The Ulus Sephardi Jewish Cemetery (Ulus Sefarad Musevi Mezarlığı) or Arnavutköy Jewish Cemetery (Arnavutköy Musevi Mezarlığı) is a burial ground of the Sephardi Jewish community in Istanbul, Turkey. It was established in 1901 during the Ottoman Empire era in Arnavutköy neighborhood of Beşiktaş district on the city's European side.

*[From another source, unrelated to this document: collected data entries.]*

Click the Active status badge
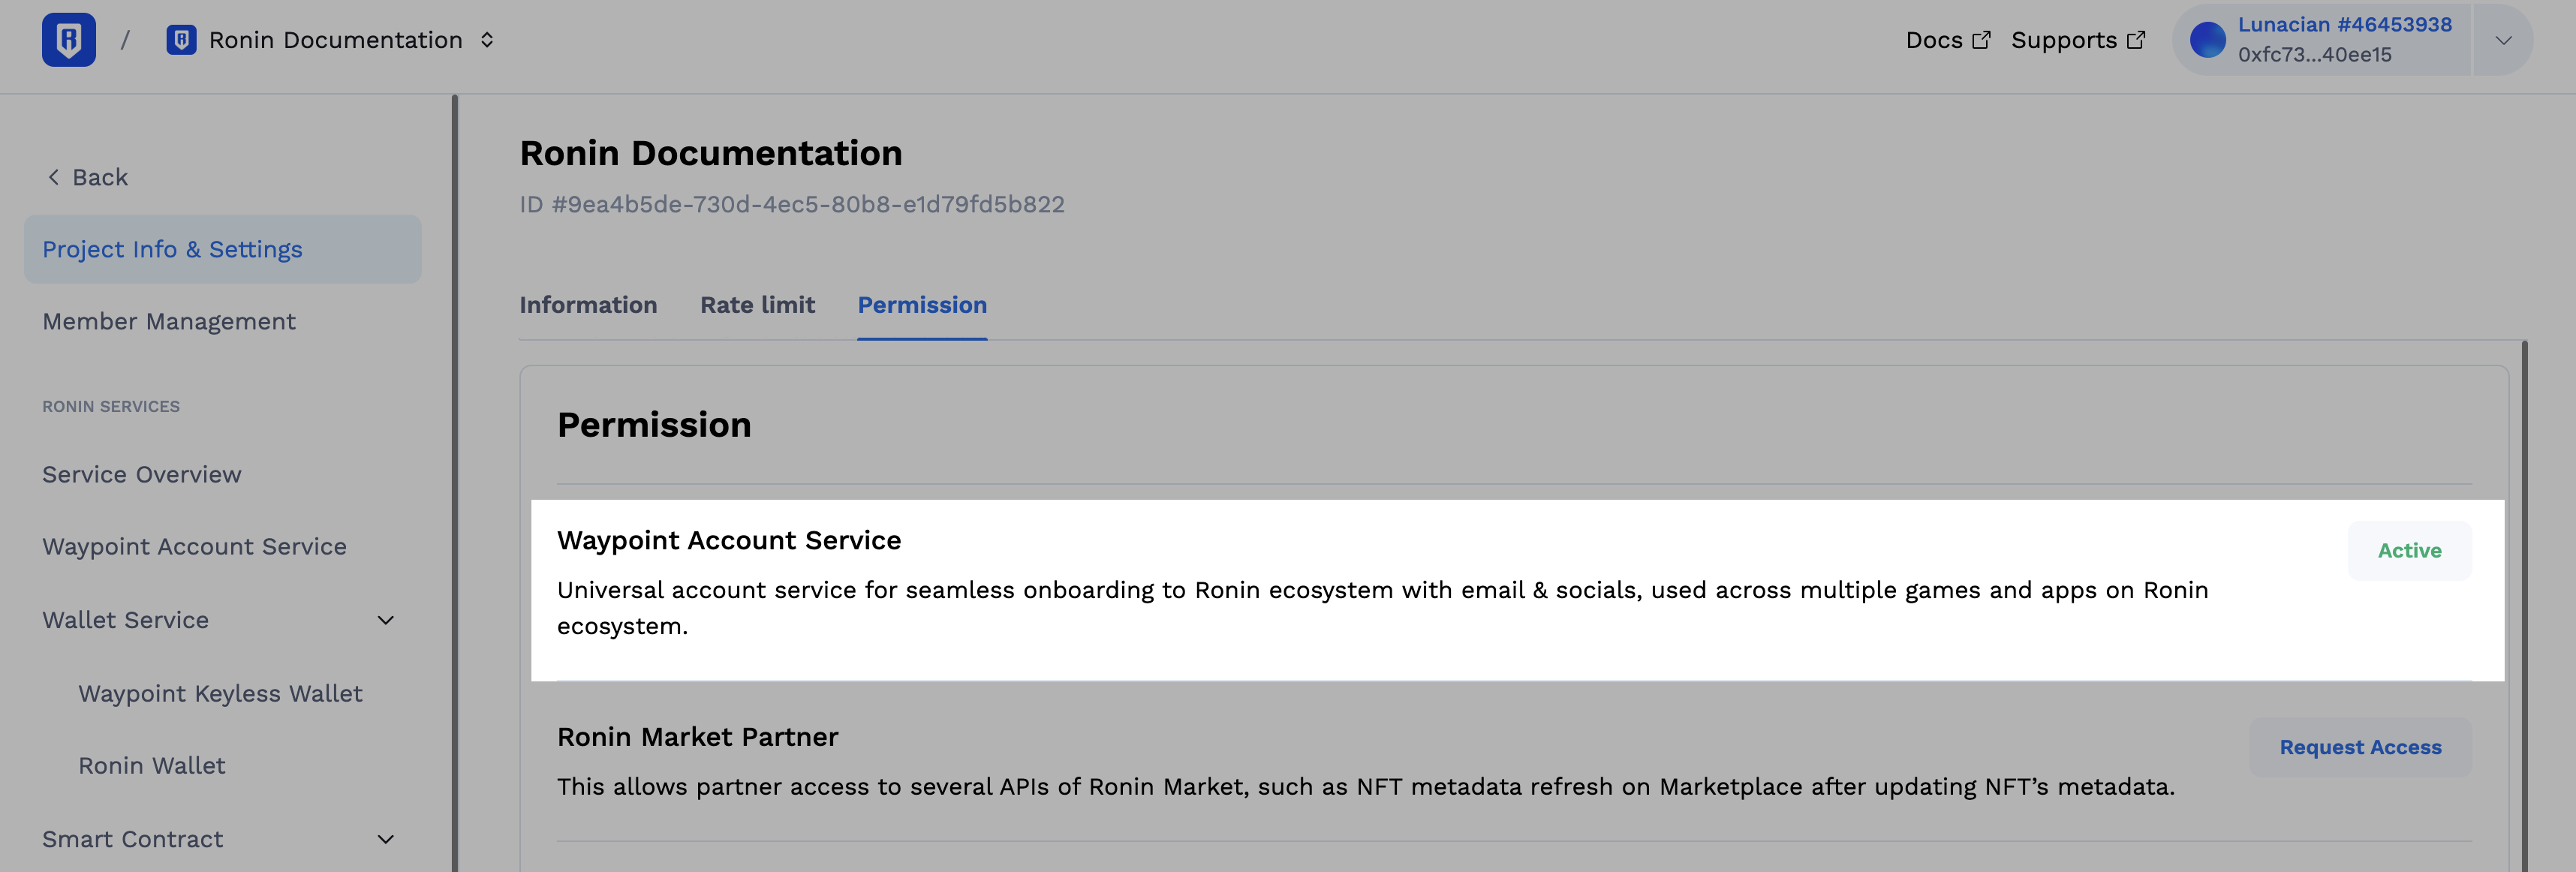2576x872 pixels. click(2409, 550)
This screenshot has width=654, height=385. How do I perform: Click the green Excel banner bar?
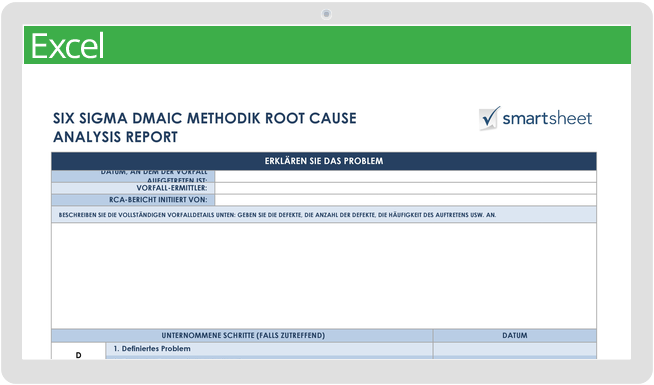pyautogui.click(x=327, y=45)
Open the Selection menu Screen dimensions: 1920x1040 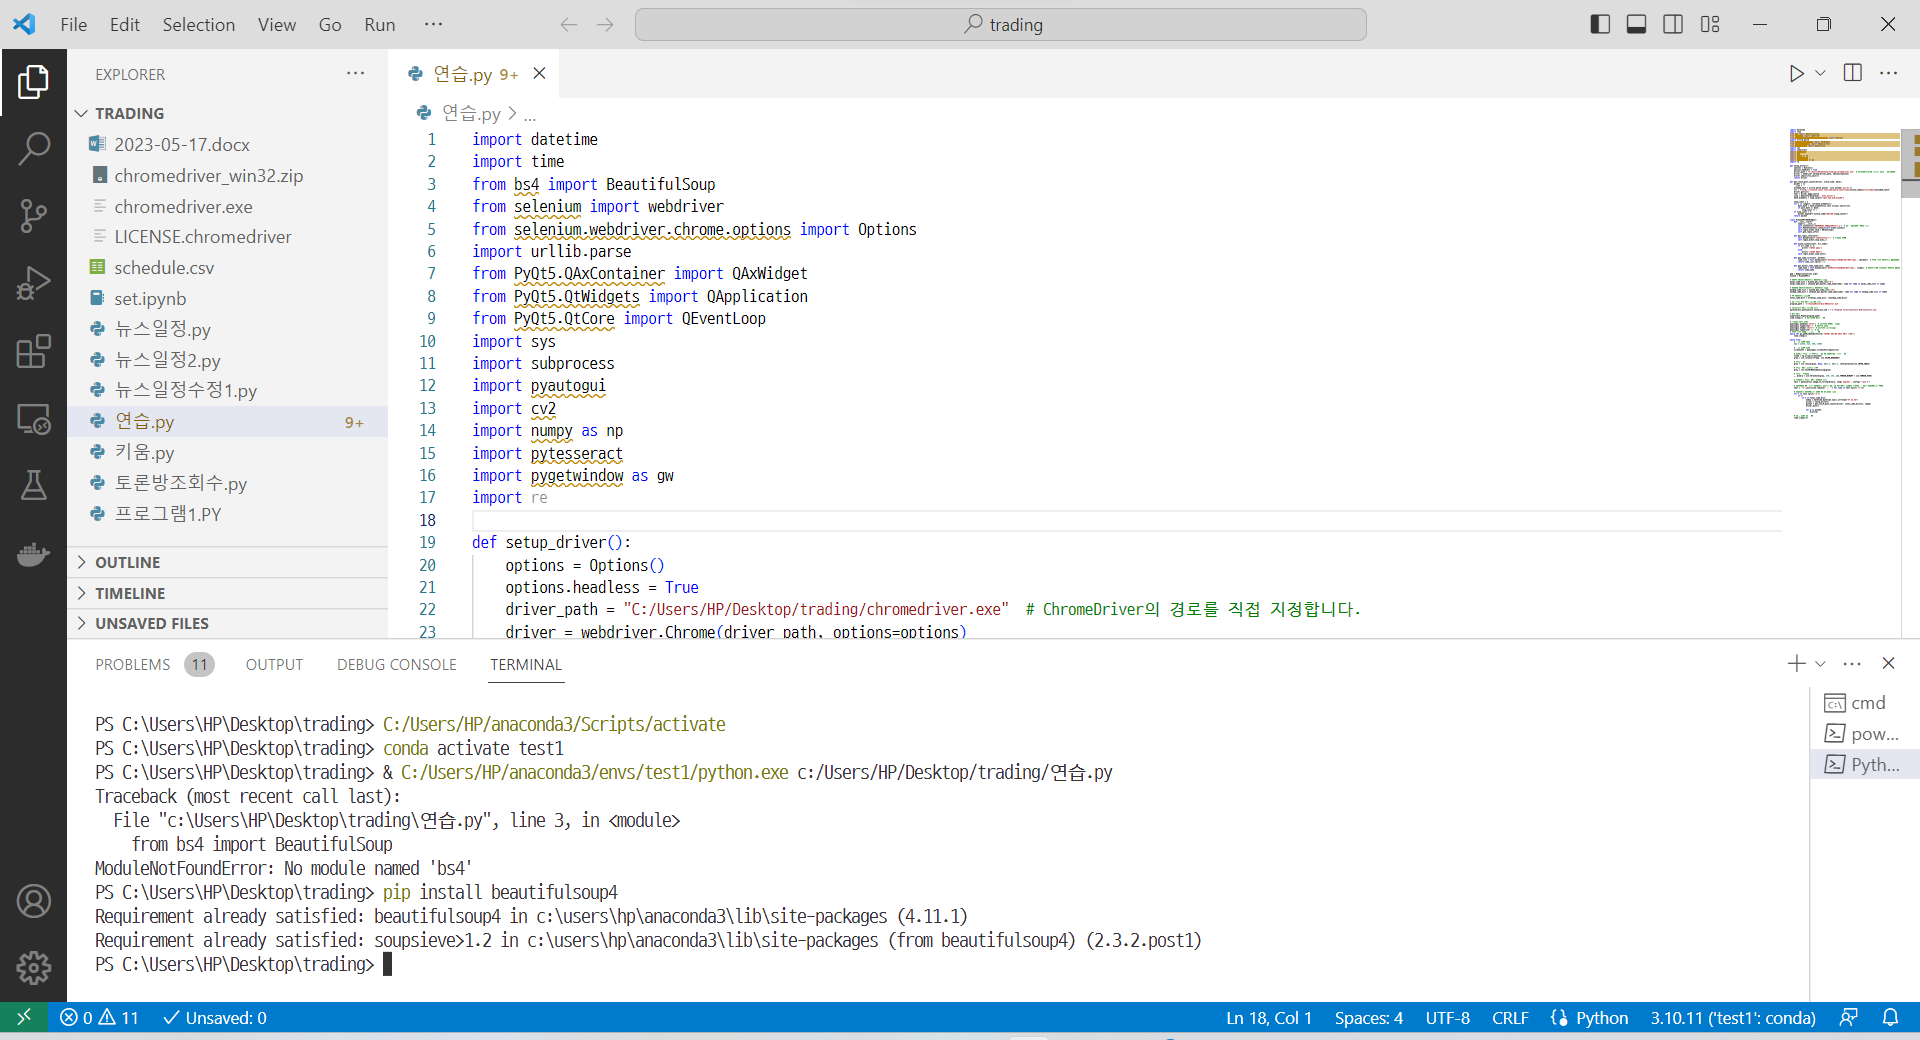pyautogui.click(x=198, y=24)
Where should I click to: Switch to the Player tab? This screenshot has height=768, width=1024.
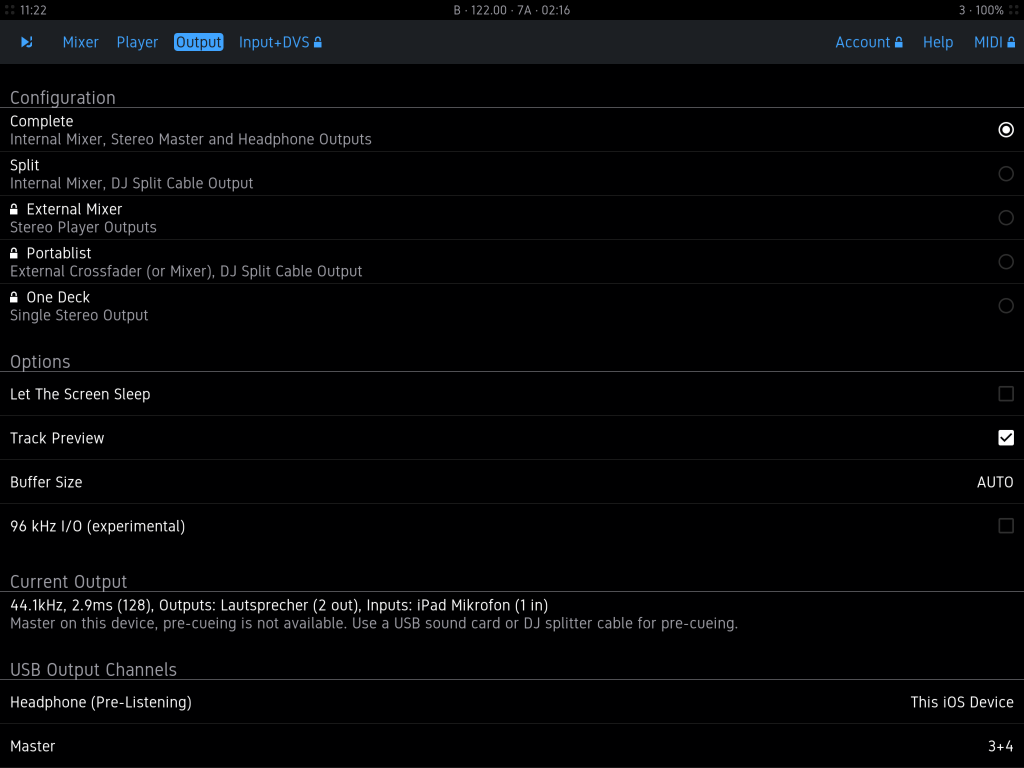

The cemetery is situated today in an area, which developed in the history from a countryside to an upscale neighborhood called Ulus. Its initial name Arnavutköy Jewish Cemetery is still in use today. It was reported that due to the location of the cemetery in the city's one of the most expensive quarters, only wealthy people are interred in the ultra-luxury Ulus Cemetery while people, who can not afford the very high amount of donation requested for a resting place, are transferred to the cemetery in Kilyos, which lies around 40 km far away from the city center in northern part of Istanbul. The religious burial service is provided at site by the Neve Shalom Synagogue Foundation, which also carries out the maintenance of the cemetery.

There exist another Jewish cemetery in Ulus, the Ulus Ashkenazi Jewish Cemetery (Ulus Eşkenaz Musevi Mezarlığı), which is reserved for Ashkenazi Jews. It is about 500 m south of the Sephardi Jewish Cemetery on the same street.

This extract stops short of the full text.